§ DATA FOR ANALYSIS

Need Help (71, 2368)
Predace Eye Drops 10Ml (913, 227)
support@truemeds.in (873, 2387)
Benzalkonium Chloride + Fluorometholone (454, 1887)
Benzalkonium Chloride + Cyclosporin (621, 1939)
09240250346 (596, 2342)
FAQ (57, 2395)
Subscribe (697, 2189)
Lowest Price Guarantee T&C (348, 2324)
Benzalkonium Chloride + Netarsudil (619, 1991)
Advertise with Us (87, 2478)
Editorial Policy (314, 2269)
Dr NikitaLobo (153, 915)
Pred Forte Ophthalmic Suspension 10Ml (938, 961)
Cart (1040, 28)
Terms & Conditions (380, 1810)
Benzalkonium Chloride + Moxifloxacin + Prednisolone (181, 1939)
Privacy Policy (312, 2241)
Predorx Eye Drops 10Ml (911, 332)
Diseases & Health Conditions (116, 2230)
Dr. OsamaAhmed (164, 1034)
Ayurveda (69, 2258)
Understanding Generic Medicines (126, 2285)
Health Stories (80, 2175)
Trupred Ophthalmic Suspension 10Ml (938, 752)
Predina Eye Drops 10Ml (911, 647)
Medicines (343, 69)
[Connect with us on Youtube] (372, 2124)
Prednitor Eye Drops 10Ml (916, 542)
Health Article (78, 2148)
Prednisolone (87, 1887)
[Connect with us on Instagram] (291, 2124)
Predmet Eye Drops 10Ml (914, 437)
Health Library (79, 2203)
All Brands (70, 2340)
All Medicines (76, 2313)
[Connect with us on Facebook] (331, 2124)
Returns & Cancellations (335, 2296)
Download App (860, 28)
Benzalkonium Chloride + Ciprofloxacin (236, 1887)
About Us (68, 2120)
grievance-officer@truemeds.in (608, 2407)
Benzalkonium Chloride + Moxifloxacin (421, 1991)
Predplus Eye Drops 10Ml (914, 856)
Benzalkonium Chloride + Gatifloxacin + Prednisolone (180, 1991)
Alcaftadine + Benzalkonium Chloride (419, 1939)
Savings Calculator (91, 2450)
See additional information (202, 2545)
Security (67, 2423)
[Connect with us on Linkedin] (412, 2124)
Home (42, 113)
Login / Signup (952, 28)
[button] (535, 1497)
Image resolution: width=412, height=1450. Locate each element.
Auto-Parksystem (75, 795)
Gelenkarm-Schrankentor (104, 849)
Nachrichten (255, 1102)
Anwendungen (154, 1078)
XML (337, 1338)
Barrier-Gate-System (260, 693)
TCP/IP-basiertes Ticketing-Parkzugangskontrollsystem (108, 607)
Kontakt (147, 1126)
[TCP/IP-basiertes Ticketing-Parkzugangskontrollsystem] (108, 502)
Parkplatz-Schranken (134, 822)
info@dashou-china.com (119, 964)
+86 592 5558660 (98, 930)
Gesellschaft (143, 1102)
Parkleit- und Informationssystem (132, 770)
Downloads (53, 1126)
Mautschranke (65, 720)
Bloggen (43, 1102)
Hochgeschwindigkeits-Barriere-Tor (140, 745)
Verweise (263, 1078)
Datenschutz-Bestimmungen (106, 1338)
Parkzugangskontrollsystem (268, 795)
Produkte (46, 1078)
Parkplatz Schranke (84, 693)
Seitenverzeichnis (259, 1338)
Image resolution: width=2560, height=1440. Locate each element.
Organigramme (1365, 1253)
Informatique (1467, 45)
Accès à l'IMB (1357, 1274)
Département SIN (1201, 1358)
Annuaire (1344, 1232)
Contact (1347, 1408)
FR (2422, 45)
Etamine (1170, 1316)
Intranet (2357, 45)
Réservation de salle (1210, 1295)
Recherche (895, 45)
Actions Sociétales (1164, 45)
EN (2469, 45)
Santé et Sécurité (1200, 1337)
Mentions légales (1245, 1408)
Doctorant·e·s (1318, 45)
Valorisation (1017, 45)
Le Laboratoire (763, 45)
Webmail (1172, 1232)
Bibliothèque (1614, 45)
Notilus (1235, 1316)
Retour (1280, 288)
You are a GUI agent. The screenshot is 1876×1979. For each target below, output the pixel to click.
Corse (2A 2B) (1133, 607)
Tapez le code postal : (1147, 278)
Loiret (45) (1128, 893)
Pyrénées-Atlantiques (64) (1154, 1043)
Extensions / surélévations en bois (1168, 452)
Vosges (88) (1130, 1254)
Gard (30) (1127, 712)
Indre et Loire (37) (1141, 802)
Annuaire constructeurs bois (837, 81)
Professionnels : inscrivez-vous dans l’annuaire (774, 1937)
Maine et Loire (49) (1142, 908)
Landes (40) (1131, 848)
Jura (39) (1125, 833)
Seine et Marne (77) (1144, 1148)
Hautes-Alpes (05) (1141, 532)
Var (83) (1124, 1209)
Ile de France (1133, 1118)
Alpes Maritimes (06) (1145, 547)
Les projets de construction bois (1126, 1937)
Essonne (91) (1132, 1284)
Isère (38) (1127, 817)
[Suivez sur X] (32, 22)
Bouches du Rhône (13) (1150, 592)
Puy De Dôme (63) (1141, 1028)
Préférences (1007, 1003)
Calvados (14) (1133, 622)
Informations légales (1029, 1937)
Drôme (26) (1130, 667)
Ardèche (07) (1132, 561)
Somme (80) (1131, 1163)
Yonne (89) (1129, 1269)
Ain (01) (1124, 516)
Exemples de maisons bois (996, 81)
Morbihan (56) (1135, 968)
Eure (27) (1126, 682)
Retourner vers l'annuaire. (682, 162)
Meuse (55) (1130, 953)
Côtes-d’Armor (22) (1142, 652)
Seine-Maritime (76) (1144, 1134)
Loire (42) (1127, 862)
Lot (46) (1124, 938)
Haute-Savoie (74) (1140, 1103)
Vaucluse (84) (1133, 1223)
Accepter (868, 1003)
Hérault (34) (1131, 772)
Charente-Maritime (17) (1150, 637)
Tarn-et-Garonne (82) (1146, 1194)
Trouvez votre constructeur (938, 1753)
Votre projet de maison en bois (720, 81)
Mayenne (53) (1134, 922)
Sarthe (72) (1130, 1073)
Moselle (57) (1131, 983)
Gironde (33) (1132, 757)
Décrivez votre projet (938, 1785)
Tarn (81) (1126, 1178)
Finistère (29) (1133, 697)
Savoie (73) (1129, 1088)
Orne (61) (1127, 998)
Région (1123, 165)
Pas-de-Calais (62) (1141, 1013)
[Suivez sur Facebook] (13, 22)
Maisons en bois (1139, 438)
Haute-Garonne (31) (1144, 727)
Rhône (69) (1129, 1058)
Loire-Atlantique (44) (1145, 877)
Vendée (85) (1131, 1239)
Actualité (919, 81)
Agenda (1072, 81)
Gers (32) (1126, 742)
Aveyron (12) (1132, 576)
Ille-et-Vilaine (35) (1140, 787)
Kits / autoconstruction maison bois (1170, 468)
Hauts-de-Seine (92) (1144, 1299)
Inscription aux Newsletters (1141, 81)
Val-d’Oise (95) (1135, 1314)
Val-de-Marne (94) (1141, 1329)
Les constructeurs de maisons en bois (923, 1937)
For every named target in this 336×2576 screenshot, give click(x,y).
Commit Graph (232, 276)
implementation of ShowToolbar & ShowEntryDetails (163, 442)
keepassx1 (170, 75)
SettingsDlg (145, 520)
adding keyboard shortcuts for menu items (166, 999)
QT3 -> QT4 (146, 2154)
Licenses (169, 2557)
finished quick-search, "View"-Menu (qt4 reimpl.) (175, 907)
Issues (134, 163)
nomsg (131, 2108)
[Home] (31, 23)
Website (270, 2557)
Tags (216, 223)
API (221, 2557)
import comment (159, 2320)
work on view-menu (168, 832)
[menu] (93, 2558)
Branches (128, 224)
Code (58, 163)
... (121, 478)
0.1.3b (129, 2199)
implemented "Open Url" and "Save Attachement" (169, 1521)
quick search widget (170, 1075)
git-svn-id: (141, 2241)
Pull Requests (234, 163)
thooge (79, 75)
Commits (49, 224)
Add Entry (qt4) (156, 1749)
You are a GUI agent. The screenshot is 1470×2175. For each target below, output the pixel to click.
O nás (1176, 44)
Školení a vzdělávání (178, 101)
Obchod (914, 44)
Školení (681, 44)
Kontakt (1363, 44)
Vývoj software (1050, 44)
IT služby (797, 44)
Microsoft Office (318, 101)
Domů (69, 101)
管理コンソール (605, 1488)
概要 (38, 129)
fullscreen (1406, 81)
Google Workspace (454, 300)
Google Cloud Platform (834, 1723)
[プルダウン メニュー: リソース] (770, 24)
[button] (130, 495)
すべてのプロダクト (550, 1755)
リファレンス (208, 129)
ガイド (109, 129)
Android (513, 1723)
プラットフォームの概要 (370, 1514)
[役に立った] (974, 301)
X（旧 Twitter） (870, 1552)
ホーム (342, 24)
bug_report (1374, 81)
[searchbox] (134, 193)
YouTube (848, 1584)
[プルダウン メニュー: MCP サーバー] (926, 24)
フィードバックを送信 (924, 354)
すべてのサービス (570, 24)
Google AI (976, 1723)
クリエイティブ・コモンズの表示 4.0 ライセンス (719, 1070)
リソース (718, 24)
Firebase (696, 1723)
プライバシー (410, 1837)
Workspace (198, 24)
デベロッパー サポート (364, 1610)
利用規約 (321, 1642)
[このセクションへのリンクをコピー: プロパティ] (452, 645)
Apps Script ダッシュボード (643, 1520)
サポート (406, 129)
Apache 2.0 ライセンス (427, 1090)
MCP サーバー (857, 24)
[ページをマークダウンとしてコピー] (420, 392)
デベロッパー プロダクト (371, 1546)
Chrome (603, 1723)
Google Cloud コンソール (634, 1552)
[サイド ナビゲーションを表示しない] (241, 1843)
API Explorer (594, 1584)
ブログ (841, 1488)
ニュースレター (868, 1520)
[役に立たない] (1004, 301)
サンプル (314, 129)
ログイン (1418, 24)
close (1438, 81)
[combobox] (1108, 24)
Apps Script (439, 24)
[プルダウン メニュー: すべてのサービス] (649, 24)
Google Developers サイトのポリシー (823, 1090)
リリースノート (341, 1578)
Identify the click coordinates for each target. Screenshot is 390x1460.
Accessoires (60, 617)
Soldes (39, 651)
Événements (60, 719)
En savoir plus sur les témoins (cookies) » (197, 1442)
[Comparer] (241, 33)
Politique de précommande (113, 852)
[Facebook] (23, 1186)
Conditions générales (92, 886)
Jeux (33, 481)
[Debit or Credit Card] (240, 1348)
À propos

§ INSTRUCTIONS TO FOLLOW
Copy the lines of the data above exactly as written, beginning with the line containing "Editorial Policy (314, 2269)" and ending with the line containing "Parkleit- und Informationssystem (132, 770)", and leave out all other lines.

§ ANSWER SPACE
Editorial Policy (314, 2269)
Dr NikitaLobo (153, 915)
Pred Forte Ophthalmic Suspension 10Ml (938, 961)
Cart (1040, 28)
Terms & Conditions (380, 1810)
Benzalkonium Chloride + Moxifloxacin + Prednisolone (181, 1939)
Privacy Policy (312, 2241)
Predorx Eye Drops 10Ml (911, 332)
Diseases & Health Conditions (116, 2230)
Dr. OsamaAhmed (164, 1034)
Ayurveda (69, 2258)
Understanding Generic Medicines (126, 2285)
Health Stories (80, 2175)
Trupred Ophthalmic Suspension 10Ml (938, 752)
Predina Eye Drops 10Ml (911, 647)
Medicines (343, 69)
[Connect with us on Youtube] (372, 2124)
Prednitor Eye Drops 10Ml (916, 542)
Health Article (78, 2148)
Prednisolone (87, 1887)
[Connect with us on Instagram] (291, 2124)
Predmet Eye Drops 10Ml (914, 437)
Health Library (79, 2203)
All Brands (70, 2340)
All Medicines (76, 2313)
[Connect with us on Facebook] (331, 2124)
Returns & Cancellations (335, 2296)
Download App (860, 28)
Benzalkonium Chloride + Ciprofloxacin (236, 1887)
About Us (68, 2120)
grievance-officer@truemeds.in (608, 2407)
Benzalkonium Chloride + Moxifloxacin (421, 1991)
Predplus Eye Drops 10Ml (914, 856)
Benzalkonium Chloride + Gatifloxacin + Prednisolone (180, 1991)
Alcaftadine + Benzalkonium Chloride (419, 1939)
Savings Calculator (91, 2450)
See additional information (202, 2545)
Security (67, 2423)
[Connect with us on Linkedin] (412, 2124)
Home (42, 113)
Login / Signup (952, 28)
[button] (535, 1497)
Image resolution: width=412, height=1450. Locate each element.
Auto-Parksystem (75, 795)
Gelenkarm-Schrankentor (104, 849)
Nachrichten (255, 1102)
Anwendungen (154, 1078)
XML (337, 1338)
Barrier-Gate-System (260, 693)
TCP/IP-basiertes Ticketing-Parkzugangskontrollsystem (108, 607)
Kontakt (147, 1126)
[TCP/IP-basiertes Ticketing-Parkzugangskontrollsystem] (108, 502)
Parkplatz-Schranken (134, 822)
info@dashou-china.com (119, 964)
+86 592 5558660 (98, 930)
Gesellschaft (143, 1102)
Parkleit- und Informationssystem (132, 770)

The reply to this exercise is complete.